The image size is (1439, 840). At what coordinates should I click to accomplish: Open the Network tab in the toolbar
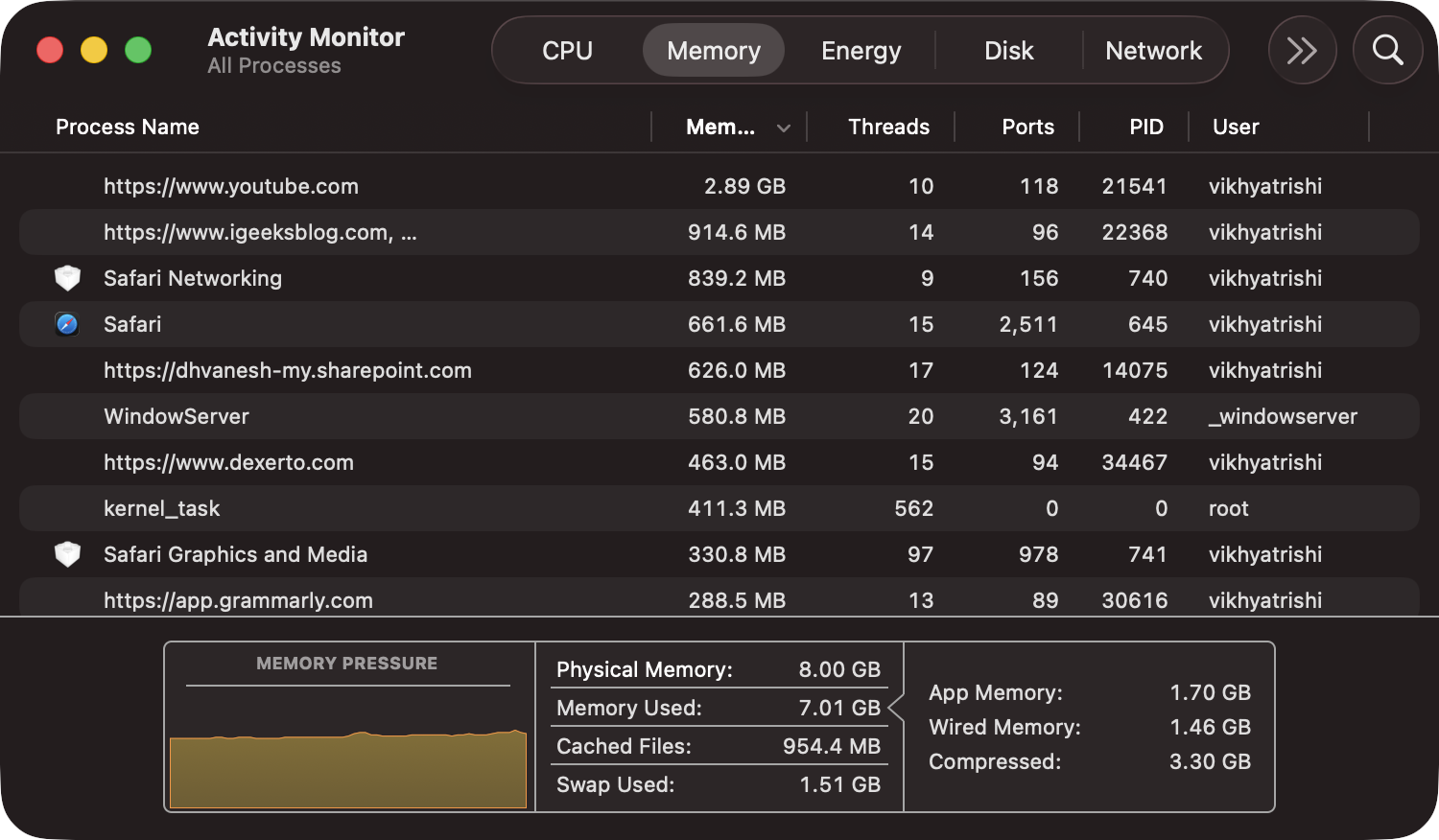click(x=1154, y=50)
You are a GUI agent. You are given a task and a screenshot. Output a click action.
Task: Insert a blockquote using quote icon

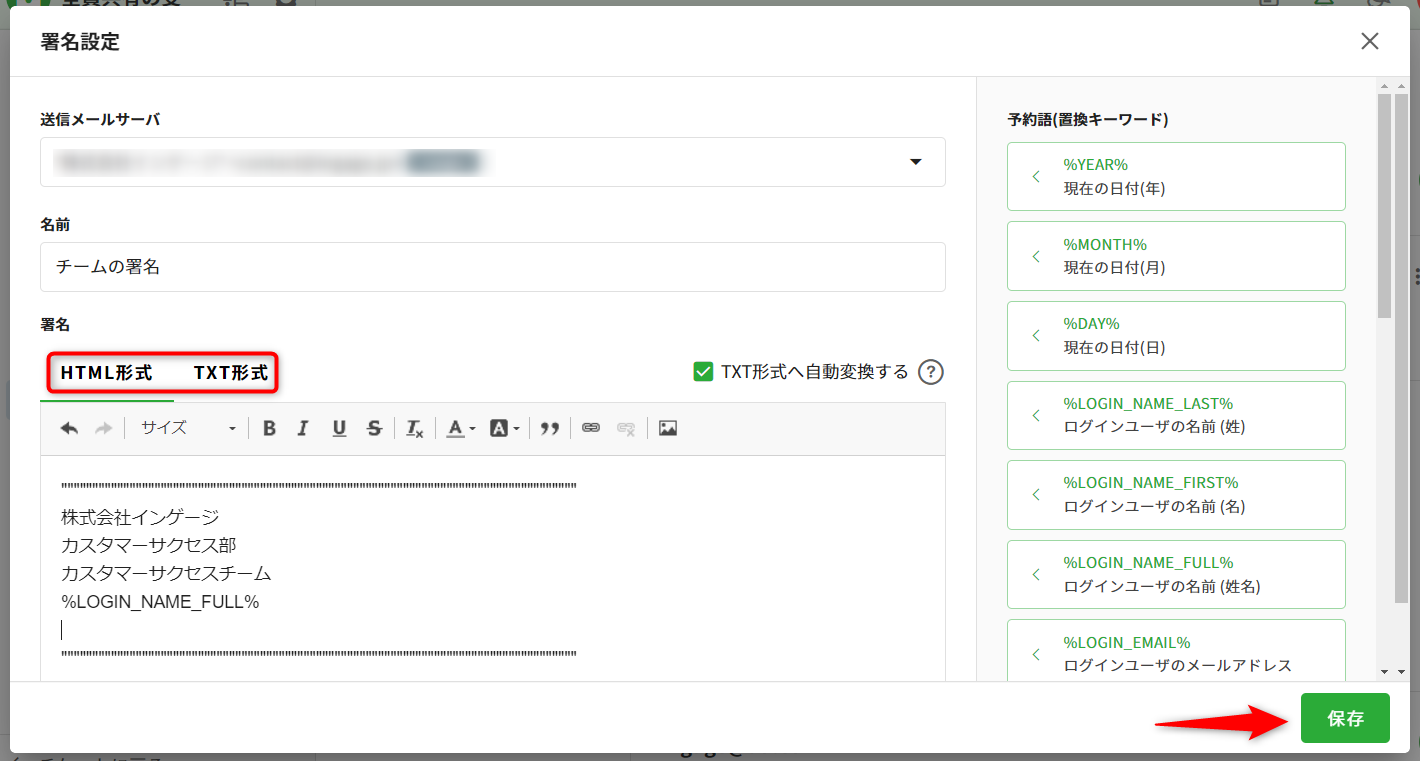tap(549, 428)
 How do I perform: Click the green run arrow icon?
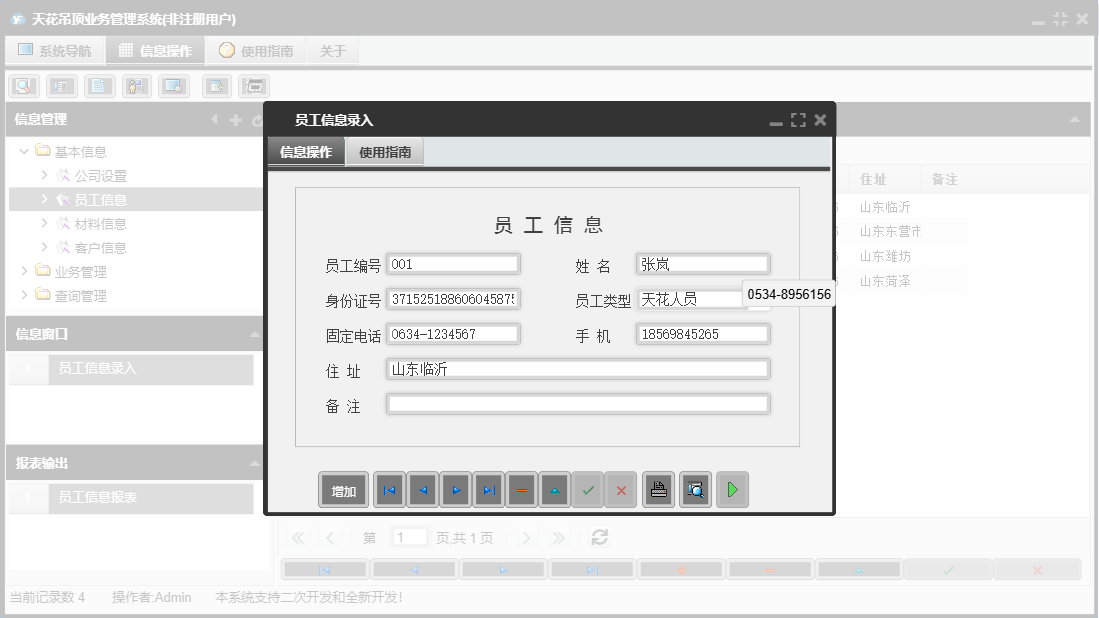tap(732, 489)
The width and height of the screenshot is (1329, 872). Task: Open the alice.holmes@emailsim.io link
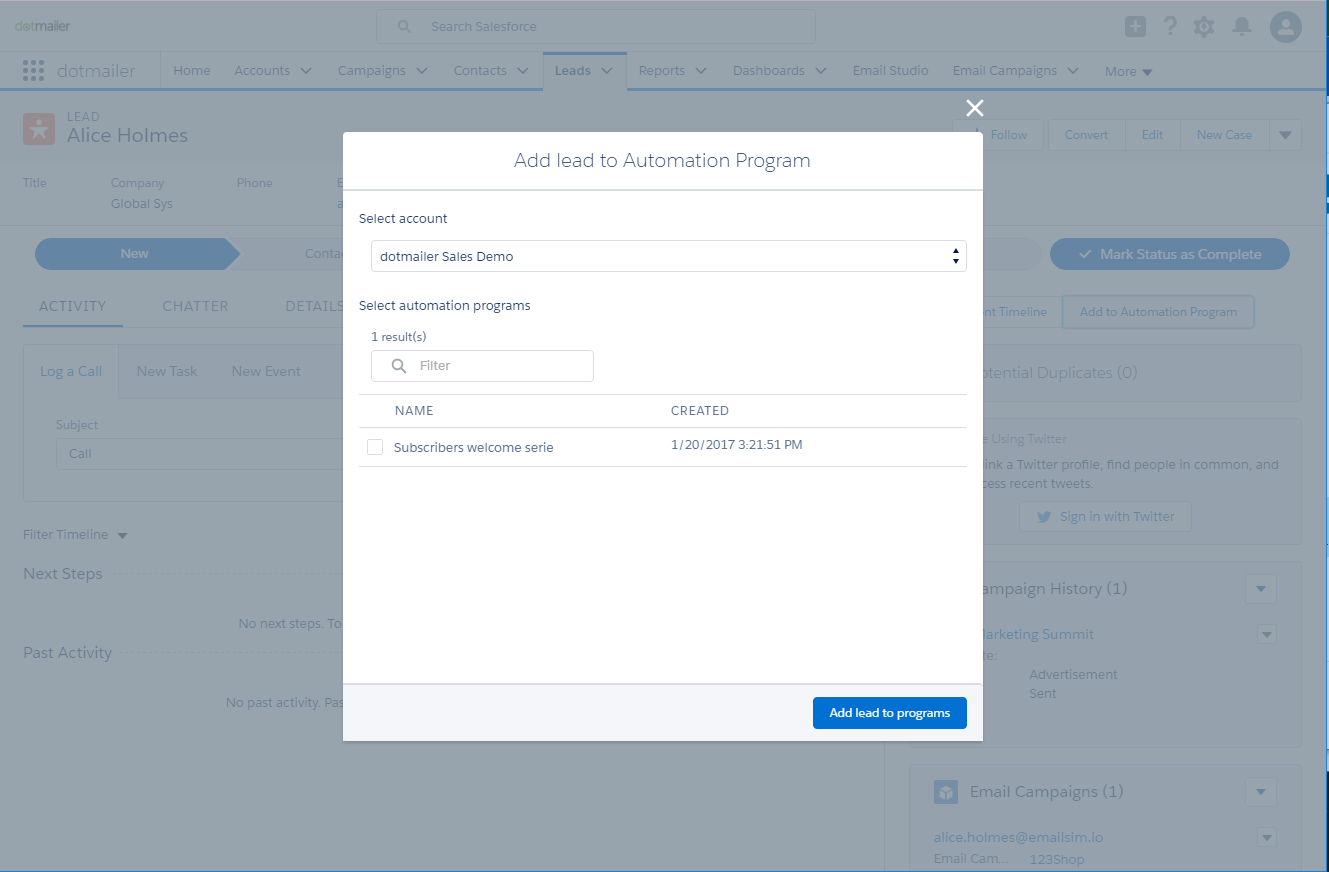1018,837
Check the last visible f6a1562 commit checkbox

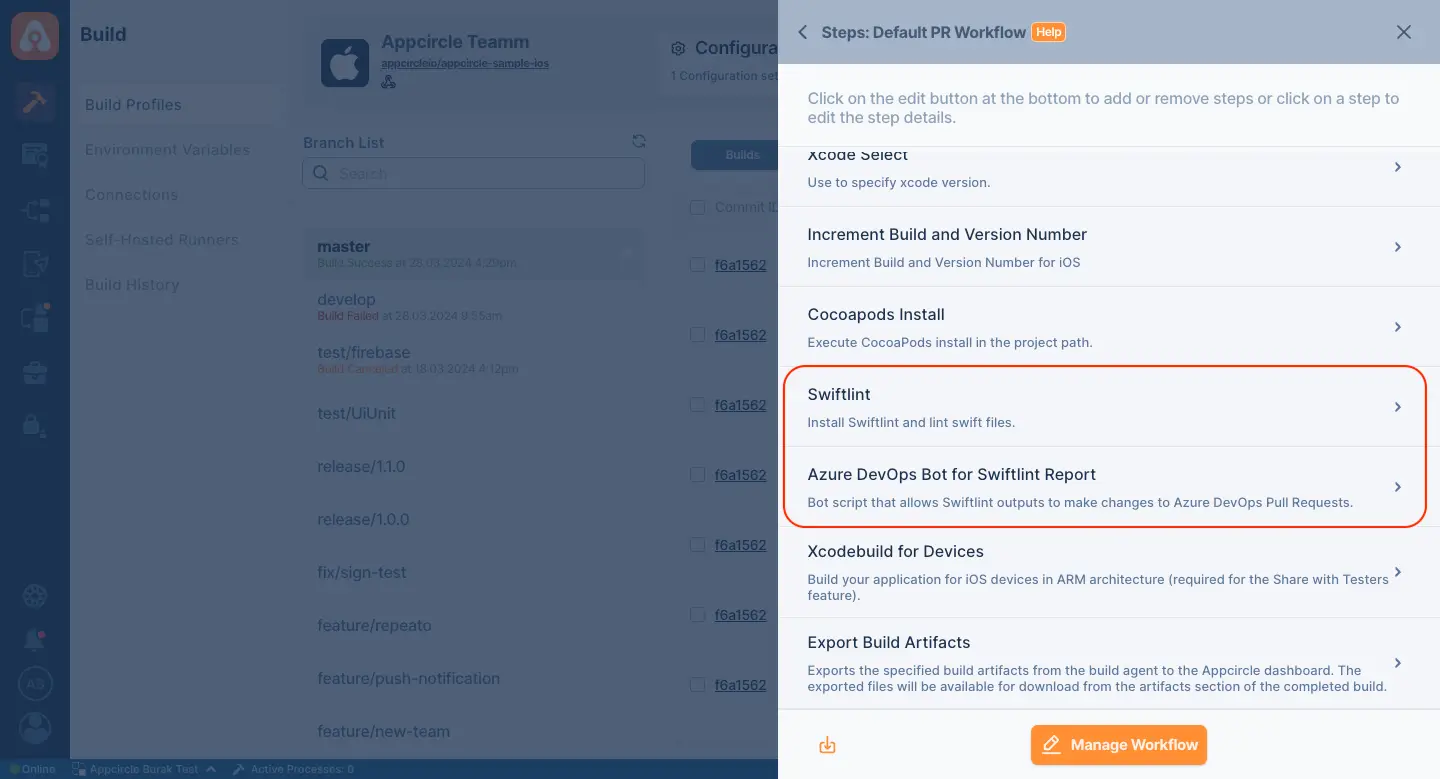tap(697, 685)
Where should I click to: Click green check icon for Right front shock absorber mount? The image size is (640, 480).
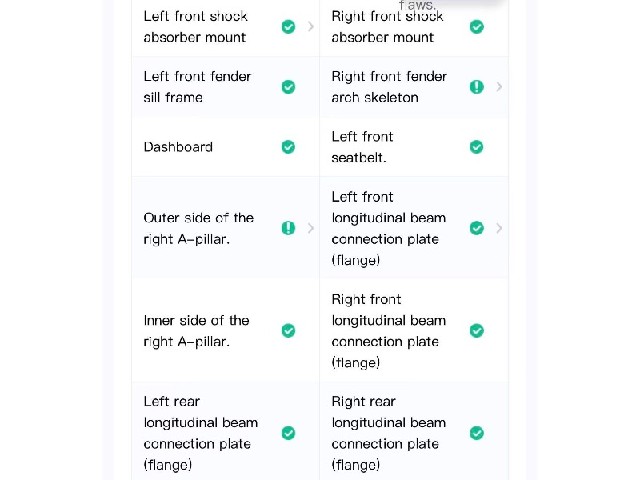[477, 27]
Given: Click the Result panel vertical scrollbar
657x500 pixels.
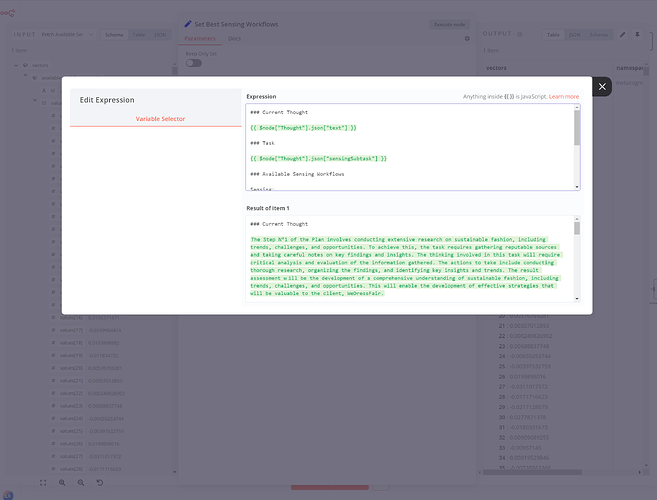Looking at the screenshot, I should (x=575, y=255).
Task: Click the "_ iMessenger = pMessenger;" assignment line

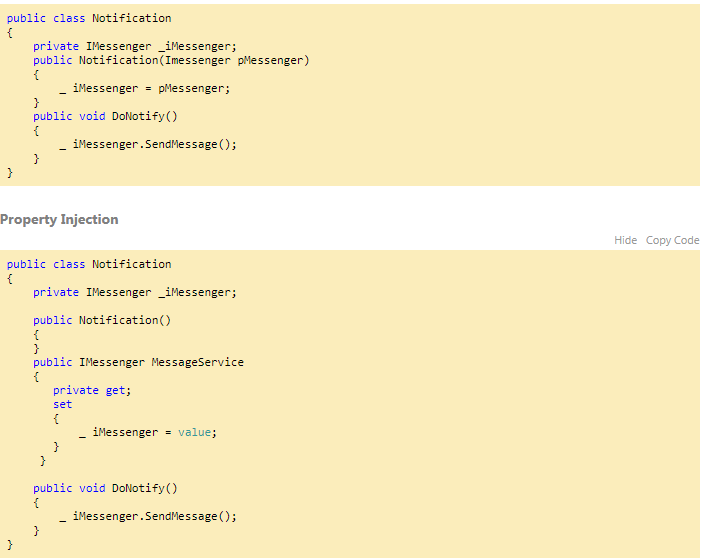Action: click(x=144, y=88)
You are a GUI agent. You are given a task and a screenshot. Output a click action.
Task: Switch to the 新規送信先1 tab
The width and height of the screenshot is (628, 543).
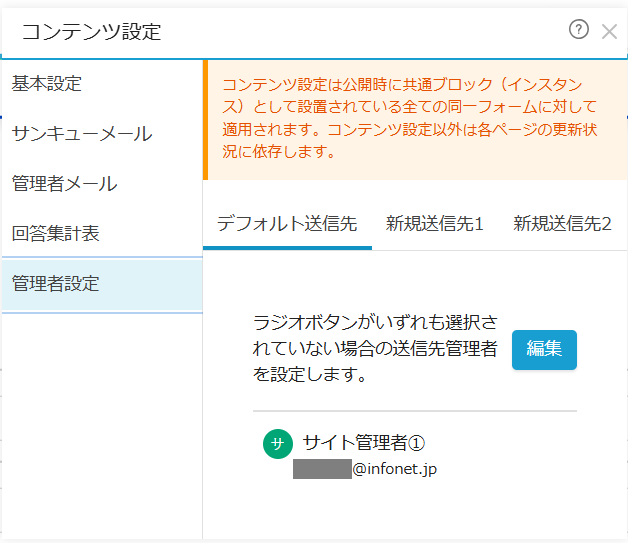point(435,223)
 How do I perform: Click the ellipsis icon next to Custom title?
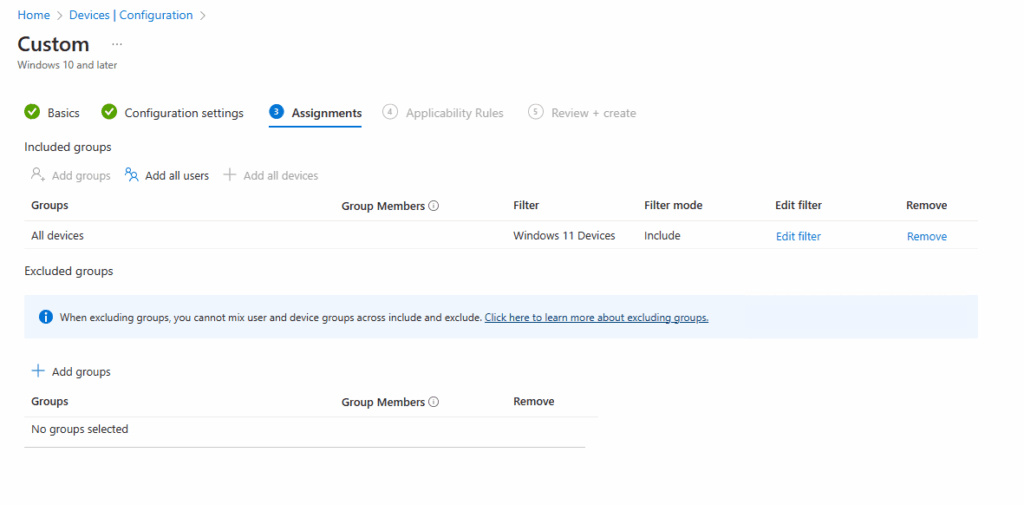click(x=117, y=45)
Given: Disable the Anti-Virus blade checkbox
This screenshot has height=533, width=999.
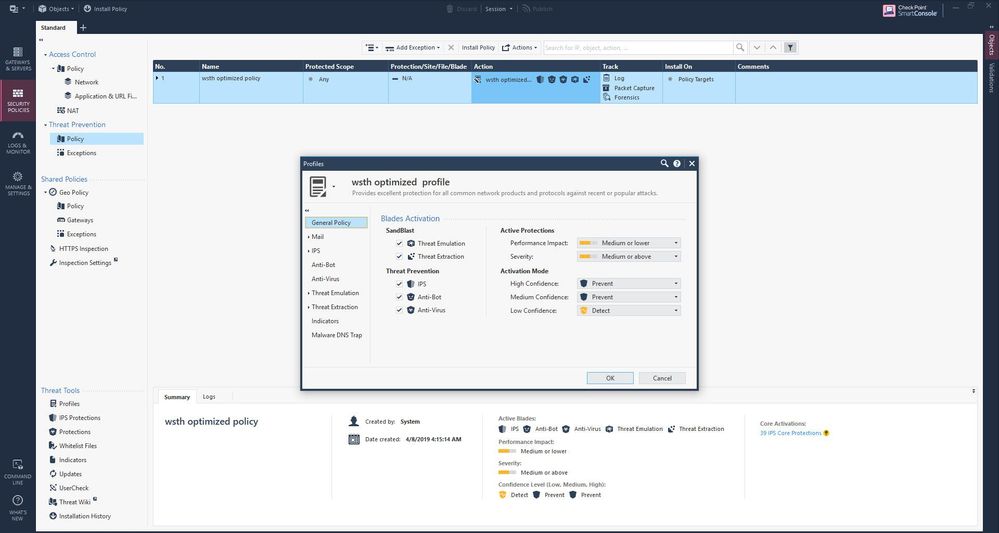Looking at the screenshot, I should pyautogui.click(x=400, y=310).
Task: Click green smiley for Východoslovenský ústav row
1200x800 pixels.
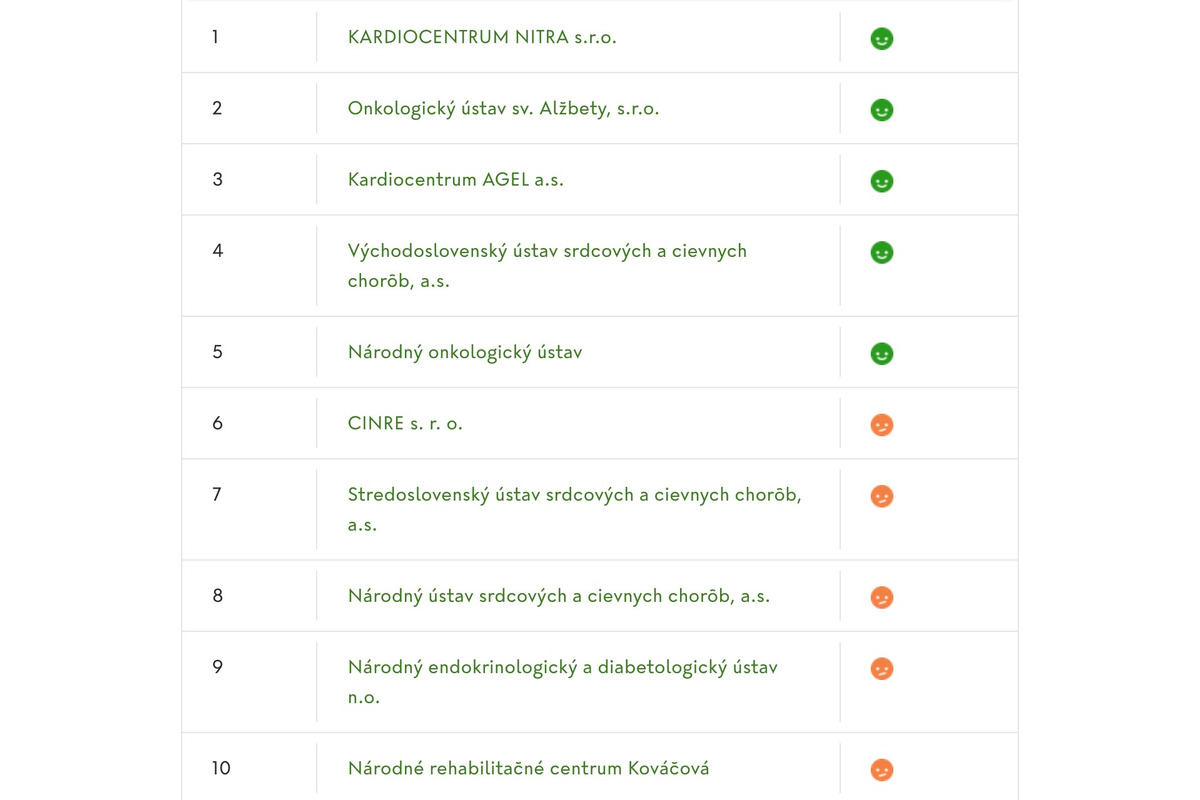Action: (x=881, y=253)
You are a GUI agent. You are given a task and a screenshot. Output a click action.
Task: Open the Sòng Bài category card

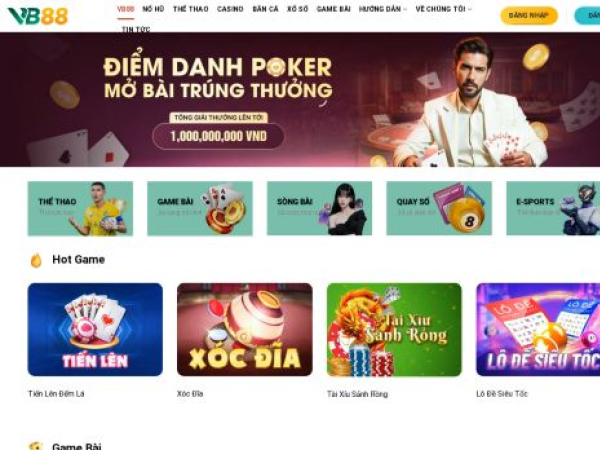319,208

::::::::

§ **REQUIRED ACTION**
Pictures must be left out when the records are transcribed exactly.

§ **YOUR SOLUTION**
The image size is (1439, 840). At what coordinates should I click to accomplish: Open the Network tab in the toolbar
click(x=1154, y=50)
You are a GUI agent. You are given a task and a screenshot. Output a click action.
Task: Insert a blockquote using quote icon

tap(549, 428)
 How do I perform: Click the green run arrow icon?
tap(732, 489)
The width and height of the screenshot is (1329, 872). Task: Open the alice.holmes@emailsim.io link
1018,837
Check the last visible f6a1562 commit checkbox

tap(697, 685)
Where should I click to: Click green check icon for Right front shock absorber mount? The image size is (640, 480).
[477, 27]
Given: Click the Result panel vertical scrollbar
657x500 pixels.
Looking at the screenshot, I should (x=575, y=255).
Task: Click the "_ iMessenger = pMessenger;" assignment line

Action: click(x=144, y=88)
You are a GUI agent. You are given a task and a screenshot. Output a click action.
Task: Switch to the 新規送信先1 tab
The width and height of the screenshot is (628, 543).
point(435,223)
 How do I perform: Click the ellipsis icon next to Custom title?
click(x=117, y=45)
Given: Disable the Anti-Virus blade checkbox
This screenshot has height=533, width=999.
Looking at the screenshot, I should pyautogui.click(x=400, y=310).
Task: Click green smiley for Východoslovenský ústav row
1200x800 pixels.
Action: (x=881, y=253)
You are a GUI agent. You are given a task and a screenshot. Output a click action.
Task: Open the Sòng Bài category card

319,208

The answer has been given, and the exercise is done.